***** Record excerpts

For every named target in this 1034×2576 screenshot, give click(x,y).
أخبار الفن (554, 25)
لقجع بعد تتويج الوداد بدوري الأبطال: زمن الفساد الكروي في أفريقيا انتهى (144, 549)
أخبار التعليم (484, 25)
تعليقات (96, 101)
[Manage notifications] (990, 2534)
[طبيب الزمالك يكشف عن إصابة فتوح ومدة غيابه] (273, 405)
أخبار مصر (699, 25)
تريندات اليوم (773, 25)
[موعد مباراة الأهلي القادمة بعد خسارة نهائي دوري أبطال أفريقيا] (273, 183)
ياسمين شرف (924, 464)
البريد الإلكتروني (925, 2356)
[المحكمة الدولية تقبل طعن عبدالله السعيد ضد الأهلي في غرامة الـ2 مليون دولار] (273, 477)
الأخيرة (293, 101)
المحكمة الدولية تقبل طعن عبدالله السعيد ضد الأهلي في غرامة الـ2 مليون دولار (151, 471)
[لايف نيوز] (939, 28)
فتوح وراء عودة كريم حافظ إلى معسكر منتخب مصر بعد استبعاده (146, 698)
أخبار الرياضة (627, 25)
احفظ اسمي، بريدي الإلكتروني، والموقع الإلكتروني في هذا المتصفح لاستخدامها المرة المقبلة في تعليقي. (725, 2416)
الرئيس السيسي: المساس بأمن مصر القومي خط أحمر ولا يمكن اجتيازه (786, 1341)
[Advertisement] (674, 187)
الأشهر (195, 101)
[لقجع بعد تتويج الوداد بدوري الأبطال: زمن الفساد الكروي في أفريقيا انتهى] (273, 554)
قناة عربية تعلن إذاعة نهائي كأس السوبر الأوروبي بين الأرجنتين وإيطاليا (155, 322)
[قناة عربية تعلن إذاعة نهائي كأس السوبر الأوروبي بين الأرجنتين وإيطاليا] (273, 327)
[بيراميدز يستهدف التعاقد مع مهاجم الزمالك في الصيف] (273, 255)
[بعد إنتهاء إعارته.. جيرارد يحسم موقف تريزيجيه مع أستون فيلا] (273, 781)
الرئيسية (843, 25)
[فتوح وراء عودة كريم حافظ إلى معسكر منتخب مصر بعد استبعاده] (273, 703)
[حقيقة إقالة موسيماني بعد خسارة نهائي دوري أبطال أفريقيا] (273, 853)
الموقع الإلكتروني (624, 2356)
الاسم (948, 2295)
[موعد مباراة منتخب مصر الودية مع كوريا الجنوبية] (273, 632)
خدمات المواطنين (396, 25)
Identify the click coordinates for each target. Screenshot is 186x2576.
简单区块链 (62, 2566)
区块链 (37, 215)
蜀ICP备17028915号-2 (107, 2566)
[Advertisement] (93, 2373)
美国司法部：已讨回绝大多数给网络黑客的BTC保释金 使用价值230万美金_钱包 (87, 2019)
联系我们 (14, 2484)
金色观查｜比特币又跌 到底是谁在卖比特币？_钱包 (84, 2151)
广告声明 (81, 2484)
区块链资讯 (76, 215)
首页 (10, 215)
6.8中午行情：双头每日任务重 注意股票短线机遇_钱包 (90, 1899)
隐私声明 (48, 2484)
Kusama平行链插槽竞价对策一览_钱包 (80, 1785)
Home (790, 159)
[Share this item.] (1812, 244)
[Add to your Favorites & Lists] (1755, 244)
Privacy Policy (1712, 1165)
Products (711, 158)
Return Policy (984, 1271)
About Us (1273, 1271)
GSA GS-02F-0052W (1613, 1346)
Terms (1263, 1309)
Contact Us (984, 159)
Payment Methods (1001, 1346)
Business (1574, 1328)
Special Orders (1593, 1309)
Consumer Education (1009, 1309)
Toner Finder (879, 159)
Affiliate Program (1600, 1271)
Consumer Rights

**********

- _Task_: Among the records, count every line where "الدولية" appears. Reply with the total alone.

- _Solved exercise_: 2